[Start of TEXT TO READ]

Before following the descendants of Andrew Spooner, let us retrace our steps and note the fortunes of Judge Howard’s widow. At the time of her husband’s death, Abigail Howard was in her thirty-ninth year. She returned to Boston, and, her mother having died817 more than a year before Judge Howard, she again became a member of her father’s household. Her youngest sister, Hannah Greenleaf, had married, as his second wife, John Apthorp, a wealthy merchant of Boston and London, on the twelfth of December, 1765, and had gone to reside in Little Cambridge,818 in a mansion house built by his father, Charles Apthorp,819 one of the great merchants of Boston, who died in 1758. In consequence of Mr. Apthorp’s delicate health, he and his wife sailed for Charleston, South Carolina, “on board a vessel which, though spoken when a few days out, was never afterwards heard from. It was late in the autumn [of 1772], a severe snowstorm followed them, and it was supposed that the ship was lost at sea with all on board.”820 Their three children, who had been left in the care of their maternal grandparents, found with them a permanent home where they were tenderly and faithfully nurtured until their marriage.821 Their grandfather Greenleaf was appointed their guardian 28 December, 1772.822 Bereft of his wife, the old Sheriff needed the companionship of his widowed daughter and her aid in the care of his orphan grandchildren. He lived to the great age of ninety-one and was buried in his own tomb under Trinity Church, of which he had been a Warden, on the twenty-ninth of January, 1795.823
In less than a year after her father’s death, — on the sixth of January, 1796, — Abigail Howard purchased of Charles Bulfinch, for $5,000, the estate numbered thirteen in Franklin Place, now Franklin Street, Boston824 The house was in the Tontine Crescent,825 ̶ the fourth house below Hawley Street the north-westerly line or the estate Being about eighty-three feet south-west from Hawley street. The locus is nearly identical with the estate now numbered fifty-three and fifty-five in Franklin Street. Here, Madam Howard lived, in a handsomely furnished and well-appointed house, having for neighbors many of the most prominent citizens of Boston;826but she was not destined long to enjoy the quiet comfort of her new home. On the twentieth of May, 1800, her nephew, John Trecothick Apthorp,827 represented to the Judge of Probate that his aunt was a person non compos mentis; and, in due course, Mr. Apthorp was appointed her guardian.828 After a lingering illness, her death829 was announced in the Columbian Centinel of Saturday, 3 October, 1801 (No. 1832, p. 2/4): —
DIED.] Mrs. Abigail Howard, Æt. 58, daughter of Stephen Greenleaf, Esq. late Sheriff of the County of Suffolk, and widow of Martin Howard, Esq. formerly Chief Justice of North-Carolina. — Her funeral will proceed from the house of her nephew, Mr. John T. Apthrop [Apthorp], at the bottom of the Mall, on Monday afternoon, at 4 o’clock, which her relations and friends are requested to attend without further invitation.

[End of TEXT TO READ]
[Start of RECORDED INFORMATION]

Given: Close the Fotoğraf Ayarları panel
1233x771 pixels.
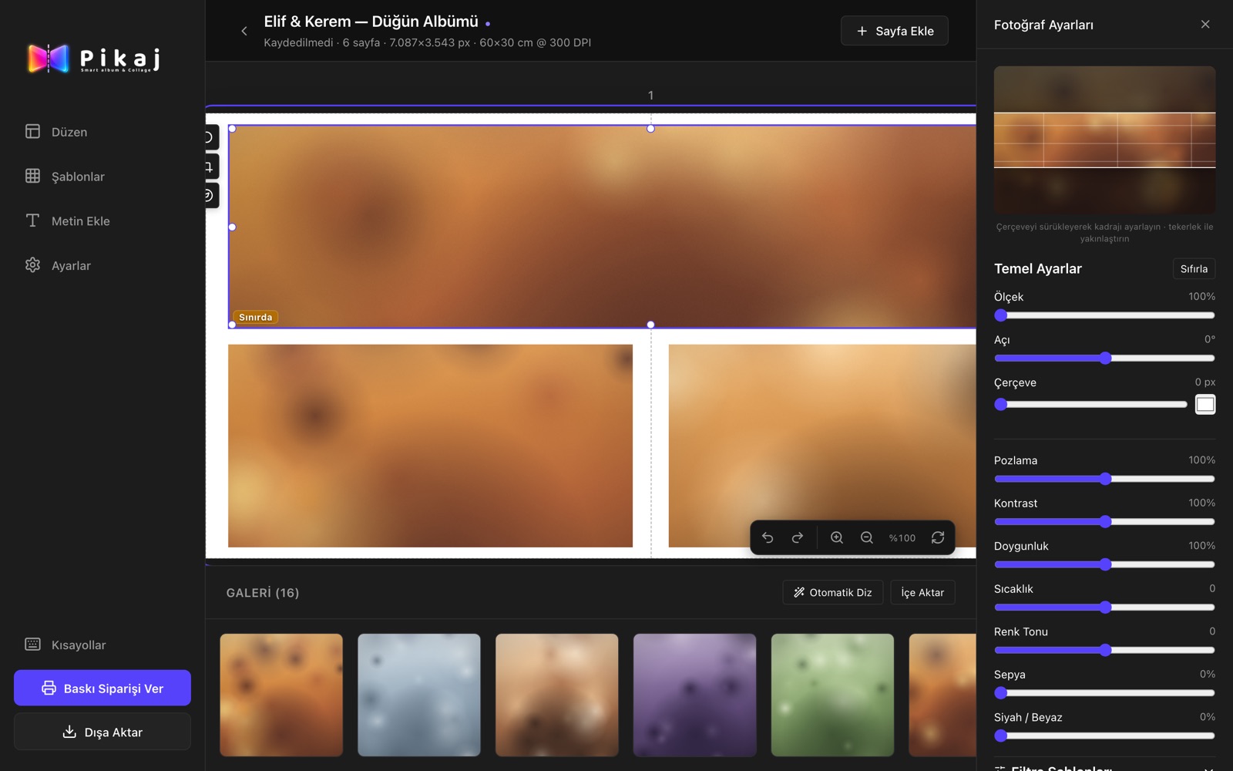Looking at the screenshot, I should click(x=1205, y=25).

[End of RECORDED INFORMATION]

• EXERCISE GOAL
For each statement below, say yes or no according to the text about Abigail Howard above, and quote the words of the text that decide it: (a) Abigail Howard bought the Franklin Place estate from Charles Bulfinch for $5,000. (b) Her father died at the age of eighty-one. (c) Her funeral was to proceed from her own house in Franklin Place.

• REPLY
(a) Yes: "purchased of Charles Bulfinch, for $5,000"
(b) No: "He lived to the great age of ninety-one"
(c) No: "Her funeral will proceed from the house of her nephew"